Ey guided her into her room and helped her to sit down on the edge of her bed, and even then, it took her a few long seconds to loosen her grip.
“You heard nothing today, Mx. Bălan,” she mumbled, quiet enough that ey had to lean closer to hear. “I know what you thought you heard, but you heard nothing. Do not tell anyone. Do not tell Ioan, and certainly do not tell any others within the Ode clade.”
Ey took a half step back from the skunk. So hoarse and clouded was her voice that ey couldn’t piece together her mood. “I…is that a suggestion or a demand? I’m sorry, True Name. I know how much it means, I just–“
She smiled weakly and shook her head before laying out on her side, facing em. “It is a request from me to you, Codrin, from my clade to yours. Across our two entangled clades.” The smile faded as she added, “Not…a request. A plea.”
Ey nodded, struck silent by the sincerity in her voice. Real, actual sincerity. It made em feel bashful. Ey bowed and started to turn back toward the door.
“Codrin?”
“Yes?”
Her voice was small. It bore fear and anxiety alongside the omnipresent exhaustion. “Can you please stay for a few minutes?”

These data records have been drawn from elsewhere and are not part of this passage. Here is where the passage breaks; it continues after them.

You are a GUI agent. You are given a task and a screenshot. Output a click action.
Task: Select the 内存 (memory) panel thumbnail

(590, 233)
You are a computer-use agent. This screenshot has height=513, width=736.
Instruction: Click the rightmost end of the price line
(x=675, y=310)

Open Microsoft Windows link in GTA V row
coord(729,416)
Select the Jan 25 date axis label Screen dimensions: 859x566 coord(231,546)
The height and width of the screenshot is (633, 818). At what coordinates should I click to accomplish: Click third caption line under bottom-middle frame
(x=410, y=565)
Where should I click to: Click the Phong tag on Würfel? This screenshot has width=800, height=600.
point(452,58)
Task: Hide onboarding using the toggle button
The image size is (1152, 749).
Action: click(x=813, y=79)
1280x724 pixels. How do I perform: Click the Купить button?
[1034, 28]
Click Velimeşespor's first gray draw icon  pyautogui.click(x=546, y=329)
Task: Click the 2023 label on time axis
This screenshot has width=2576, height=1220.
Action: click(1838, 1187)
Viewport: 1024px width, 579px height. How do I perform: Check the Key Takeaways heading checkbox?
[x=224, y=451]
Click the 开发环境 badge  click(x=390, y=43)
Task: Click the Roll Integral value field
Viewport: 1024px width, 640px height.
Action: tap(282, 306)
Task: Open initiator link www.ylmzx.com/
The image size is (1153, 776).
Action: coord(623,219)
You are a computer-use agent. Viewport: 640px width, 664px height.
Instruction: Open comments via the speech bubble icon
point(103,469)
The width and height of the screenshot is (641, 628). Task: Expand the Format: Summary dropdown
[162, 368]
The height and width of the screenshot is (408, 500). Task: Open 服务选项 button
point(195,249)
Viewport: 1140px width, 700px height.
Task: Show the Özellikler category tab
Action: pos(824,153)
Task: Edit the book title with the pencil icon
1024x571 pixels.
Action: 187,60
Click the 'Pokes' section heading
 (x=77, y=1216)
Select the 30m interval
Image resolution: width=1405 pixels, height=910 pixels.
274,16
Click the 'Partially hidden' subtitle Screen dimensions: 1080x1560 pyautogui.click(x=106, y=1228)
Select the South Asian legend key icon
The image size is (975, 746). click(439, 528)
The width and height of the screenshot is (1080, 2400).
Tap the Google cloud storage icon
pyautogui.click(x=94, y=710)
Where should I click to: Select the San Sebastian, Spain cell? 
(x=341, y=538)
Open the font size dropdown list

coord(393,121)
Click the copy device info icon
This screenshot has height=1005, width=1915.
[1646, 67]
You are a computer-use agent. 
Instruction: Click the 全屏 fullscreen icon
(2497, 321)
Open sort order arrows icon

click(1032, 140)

“I, uh…” Ey swallowed dryly. “Do you need anything?”
“Just for someone to be present. I may need your help writing another note back to Castor in a few minutes,” she said, then had to master some hidden emotion before continuing. “But right now, I just need someone to anchor me. You are very good at that.”
After a moment’s hesitation, ey nodded, pulling up a chair from the small table in the center of the room. Ey sat beside the skunk as she lay still on the bed, eyes closed, her breathing growing more steady, and then slowing as she apparently drifted into sleep.
Ey watched her doze fitfully.
What was it Dear had said? That she was still a fully realized person? She does still have emotions, they simply come from a place that we cannot access.
Ey wasn’t sure how much ey believed that now, that they came from a place they could not access. True Name had the same emotions ey did, ey knew now, and they came from that same well within her. She had just become so singular an entity that their expression could only be framed through one very small, very precise lens.
Hers was a control borne of anxiety, a competency borne of trauma, and this knowledge meant that ey could never unsee the core, fully realized humanity within her.
All that may be, but what do I do with it? ey thought. And how the hell am I going to keep what I heard hidden and buried?